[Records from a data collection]

━━━━━━━━━━━━━━━━

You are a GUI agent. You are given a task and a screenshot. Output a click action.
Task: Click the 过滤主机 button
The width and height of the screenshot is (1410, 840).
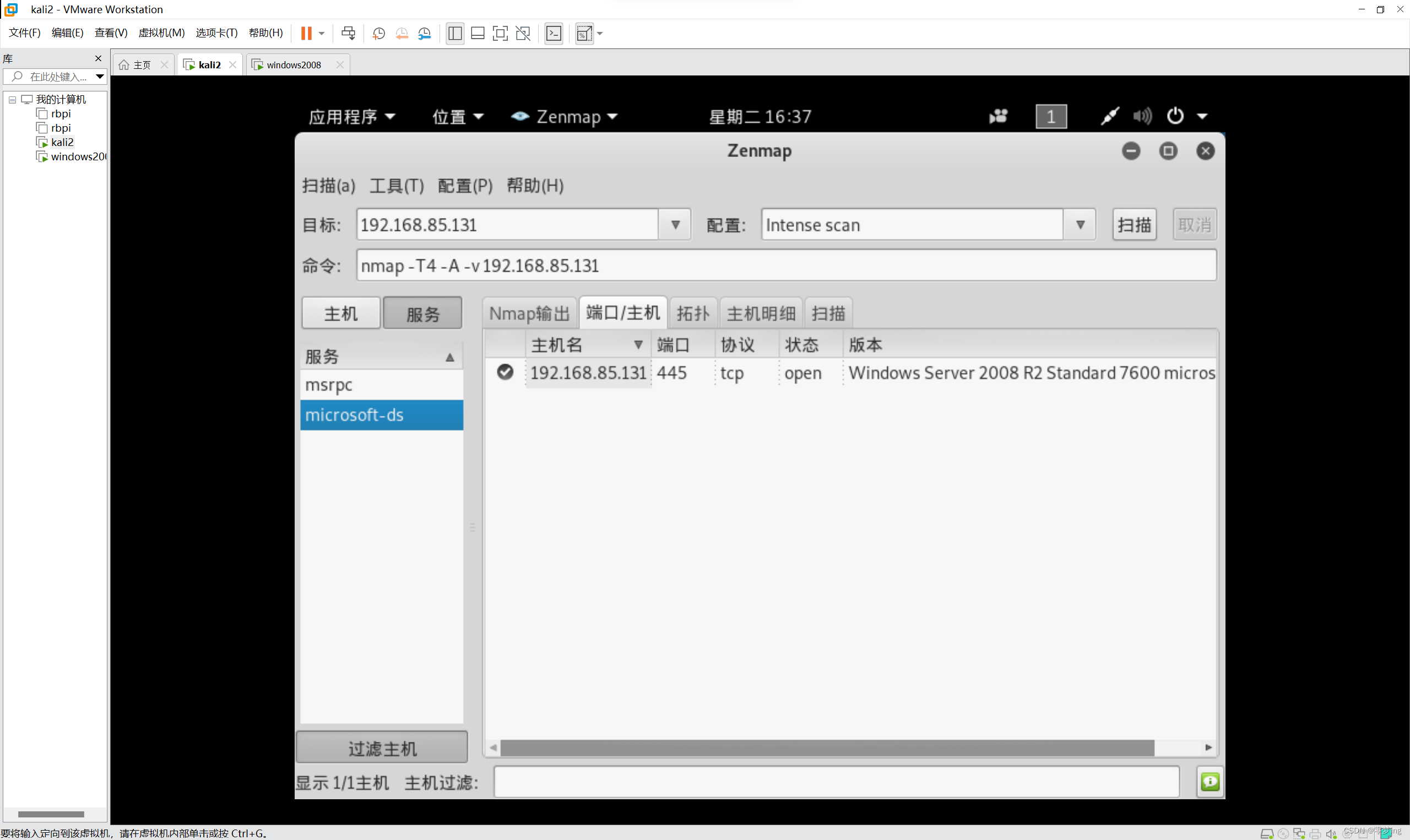tap(382, 747)
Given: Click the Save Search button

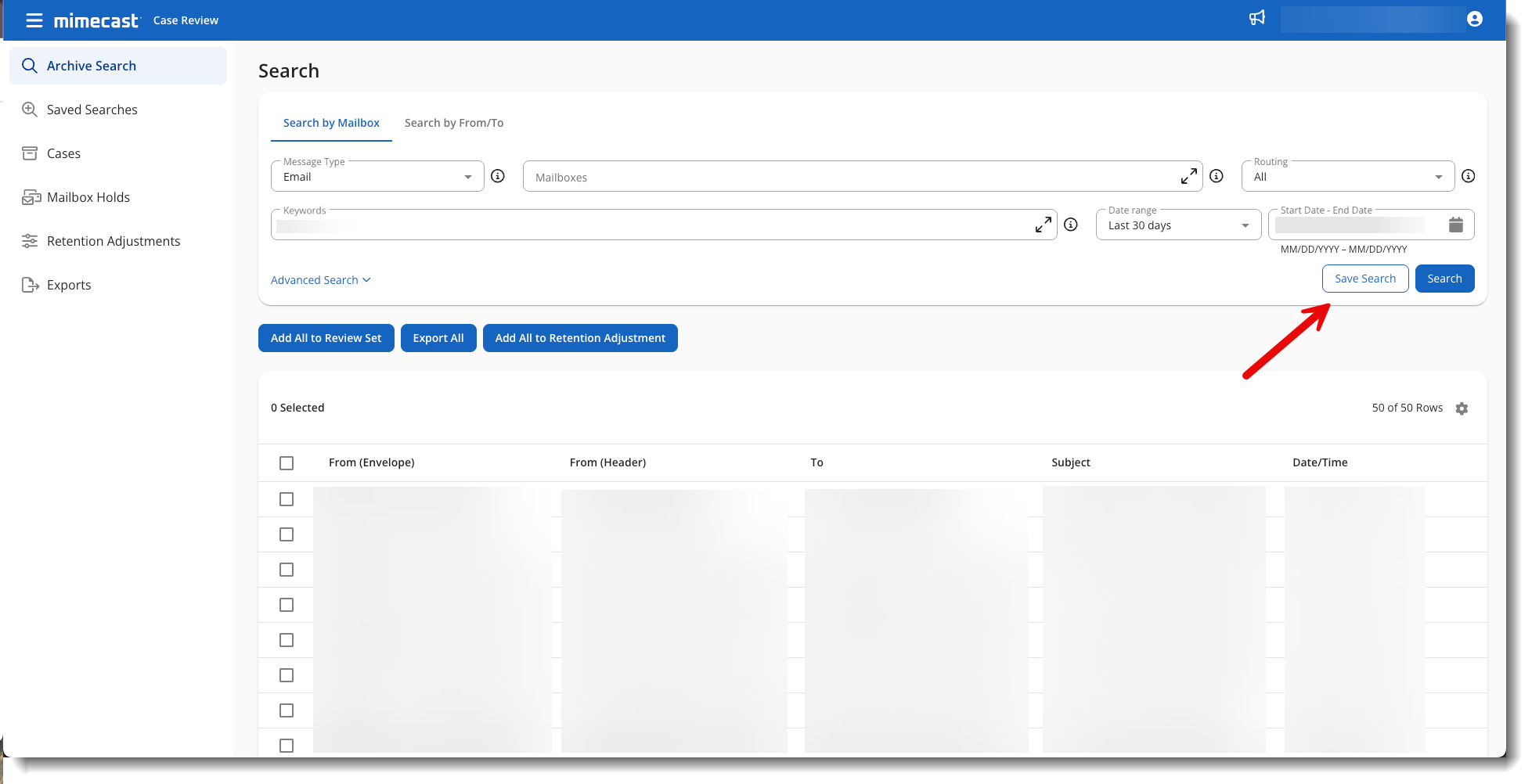Looking at the screenshot, I should pyautogui.click(x=1365, y=279).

━━━━━━━━━━━━━━━━

▶ **TASK OBJECTIVE**
Copy every line above exactly; images stay out.

▶ **RESPONSE FOR THIS EXERCISE**
You are a GUI agent. You are given a task and a screenshot. Output a click action.
Task: Click the 过滤主机 button
The width and height of the screenshot is (1410, 840).
tap(382, 747)
Given: Click the Save Search button

Looking at the screenshot, I should pyautogui.click(x=1365, y=279).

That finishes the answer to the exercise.